In order to enable the volunteer workforce Ranby and IT officer Rick Butler–the two permanent staff members in the New Zealand Red Cross IT team–authenticated around 160 users. Up to 60 laptops were either bought or leased and Ranby says vendors told him stocks of laptops were quickly depleted following the quakes.

Ranby was keen to ensure that Red Cross staff and volunteers could work remotely, so that if the Christchurch building where they'd set up the temporary grants processing centre had to be vacated, they could work out of cars and vehicles. Connectivity was therefore enabled by mobile data cards.

In the immediate days following the February 22 earthquake, the focus was on the emergency. New Zealand Red Cross didn't activate its 0900 donation line until a week after the quake. When it did become available they were flooded with calls.

New Grants Management System
Managing the disbursement of grants to victims of the quake was another crucial role the New Zealand Red Cross played in both disasters.

Following the September quake Ranby says it quickly became apparent that the paper-based system they'd previously used wouldn't cope with the enormous task of distributing millions of dollars of grant money.

The society had implemented a Microsoft Dynamics CRM in 2009 and Ranby was keen to leverage the database. He engaged the services of Magnetism to create a solution to manage the application process and distribute funds to applicants.

The criteria for applications is set by an independent Red Cross Earthquake Commission, but it was up to New Zealand Red Cross to ensure the delivery of the grants was managed in way that is both secure and timely.

The system that Magnetism designed took the data from the paper-based applications forms and ensured there was no duplication of applicants' information, and streamlined the daily payments process. Ranby says they originally thought the grants dispersement's would take a several weeks, but it turned out to be a job requiring months of work. The biggest disbursement following the September quake–US$1.5 million–occurred on Christmas Eve. Following the February quake the largest payment in a day was US$4.9 million on March 21.

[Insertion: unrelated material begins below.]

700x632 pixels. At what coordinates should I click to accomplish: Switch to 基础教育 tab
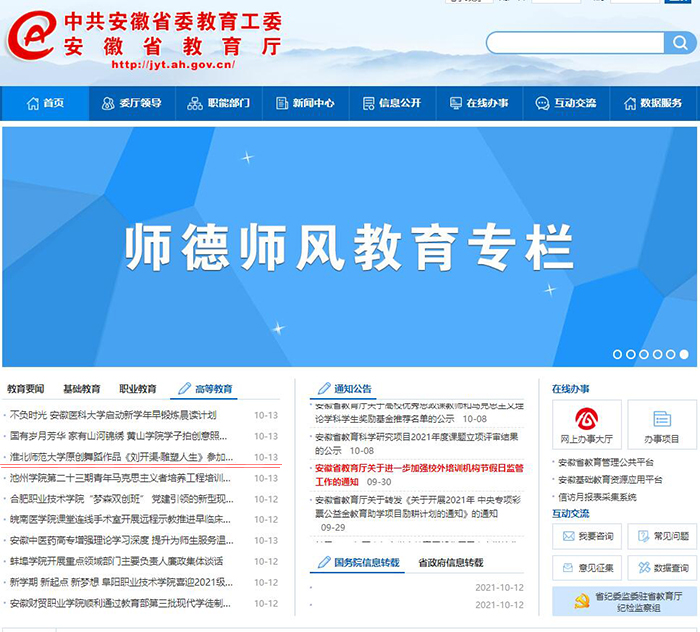[82, 389]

Despite the delay Ranby is full of praise for Magnetism, which he says follows the agile method of development, which works well with a small IT team.

When the second quake struck, New Zealand Red Cross had a fully developed grant management system to manage disbursements. And, learning the lessons of the September quake, they installed some enhancements so that data entry–much of it hand written–was accurate.

They used NZ Post's local post code database to cross-reference and lookup addresses and they installed an IRD bank account validation module to ensure applicant's banking details were correctly entered.

Looking Forward
Ranby has worked for the New Zealand Red Cross for ten years and says the Christchurch earthquakes are on a par with the 2004 Boxing Day tsunami in terms of managing the grants process.

Following the dual disaster in Christchurch, Ranby is considering boosting the organisation's mobile capability with smart phones and tablets such as iPads. The idea is these devices will connect to a portal hosted using Microsoft Azure technology, which would provide scalability to meet demands of a future grants disbursement. The portal would be linked to Microsoft Dynamics CRM database for live data capture.

Ranby says the portal will allow data to be directly input into XRM and this would eliminate the biggest bottleneck of keying information manually.

The Azure platform the portal sits on would be able to cope with a significant number of spontaneous connections and Red Cross would only pay for what processing resources are required to meet the demand, Ranby says.

He has yet to look into the compliance issue around offshoring data, but he says moving to a cloud-based solution would be in line with international practice in the Red Cross; whose global chief information officer Edward Happ, based in Geneva, is championing cloud technology for the humanitarian organisation worldwide. Although there is no direct command structure, various Red Cross societies throughout the world contribute their IT tools and expertise to a shared global database.